After parsing the first line, LVN assigns the value 39 to the variable a. Thus, when LVN sees that variable b is also assigned to the value 39, it considers b as redundant. The key insight is that LVN separates values (39) from variables (a, b), and replaces all references to the same value with its canonical variable.

LVN separates values from variables by numbering the values and make variables refer to the numbers. In this case, we would number the value 39 as 1, and variables a and b both refer to the number 1. By doing this, we can optimize future references to b. This can be demonstrated by a more complex example:

@main {
    a: int = const 39;
    b: int = const 39;
    c: int = add a b;
}

When parsing the thrid line of code, LVN replaces the arguments (a, b) with the numbers they refer to (number 1). Since the canonical variable of the value numbered 1 is a, both arguments are replaced with a.

c: int = add a a;

Numbering is Not Necessary

In LVN, the situations where we need to access information include:

Querying the number of the value a variable points to
Assigning a value to a number and checking if a value exists
Querying the canonical variable of a value

Therefore, the information we need to store include:

A mapping from variables to numbers
A mapping from values to numbers
A mapping from numbers to canonical variables

When implementing LVN, I find it difficult to maintain three data structures. Trying to simplify the logic, I realized that queries for the number of a value are actually queries the canoncial variable of the value.
The point of numbering is to make variables with identical values all refer to the same thing. Besides, when transforming the code, variables are replaced with canoncial variables. Because every value is assigned to only one canonical variable, canonical variables can be used to identify values like numbers.
Thus, we only need to store a mapping from variables to canonical variables, and values to canonical variables.
The overall algorithm looks like this:

var2canon: Variable -> Canonical variable
val2canon: Value -> Canonical variable

for instruction in instructions
    value = create_value(instruction)
    instruction = transform_instruction(instruction, value, var2canon, val2canon)
end

create_value is a function that creates the specific type of value based on the instruction.
transform_instruction is a function that eliminates unused variable while maintaining the canonical variable table.

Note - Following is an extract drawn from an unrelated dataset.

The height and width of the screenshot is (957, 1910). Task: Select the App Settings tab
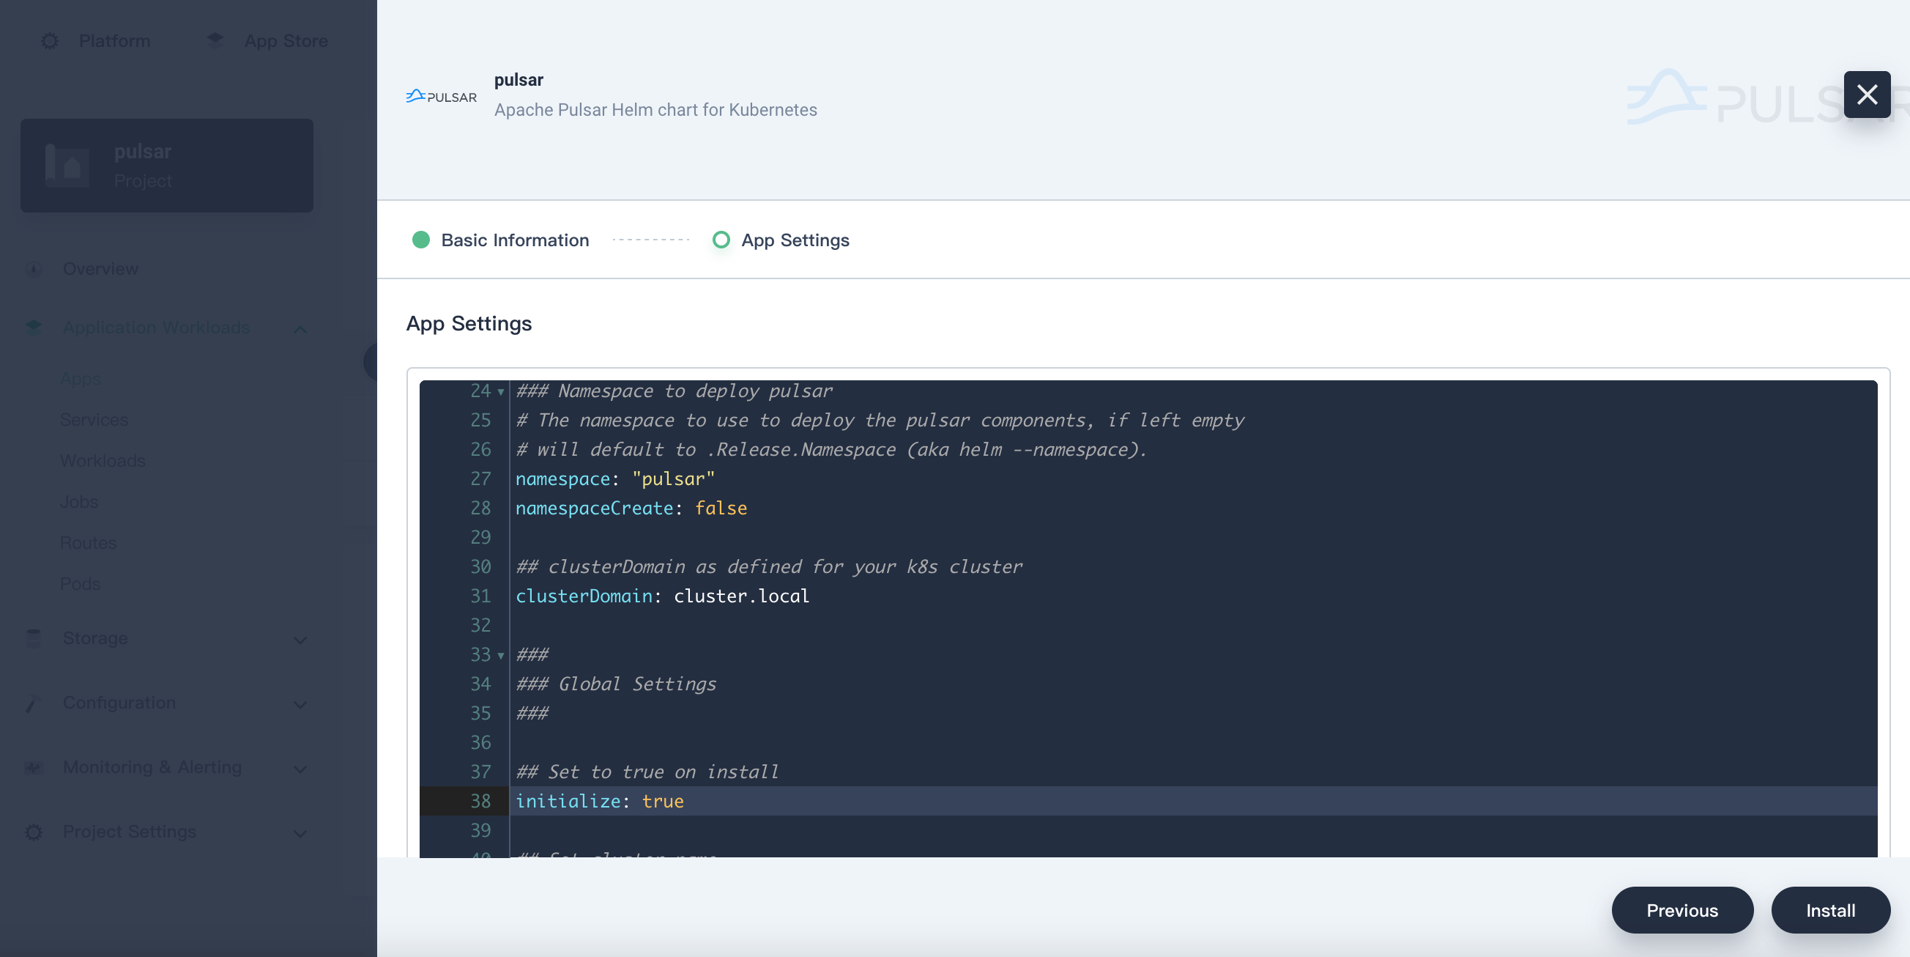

Problems and Implementations

Let’s consider a trivial case to lay down the bare bones of the function.

Constant Elimination

@main {
    a: int = const 39;
    b: int = const 39;  # Eliminate this line
}

The target is to eliminate b.
We first declare an abstract type Value and let different types of values inherit it.

abstract type Value end

A constant value is determined solely by the numerical value it contains:

struct Constant <: Value
    value::Int
end

for transforming instructions, we need to consider 2 situations:

If the value is already known and linked to a canonical variable:
- Replace the instruction with an instruction linking to the canonical variable (operation “id”)
- Map the current variable (“dest”) to the canonical variable
If the value is a new value, update the canonical variable tables.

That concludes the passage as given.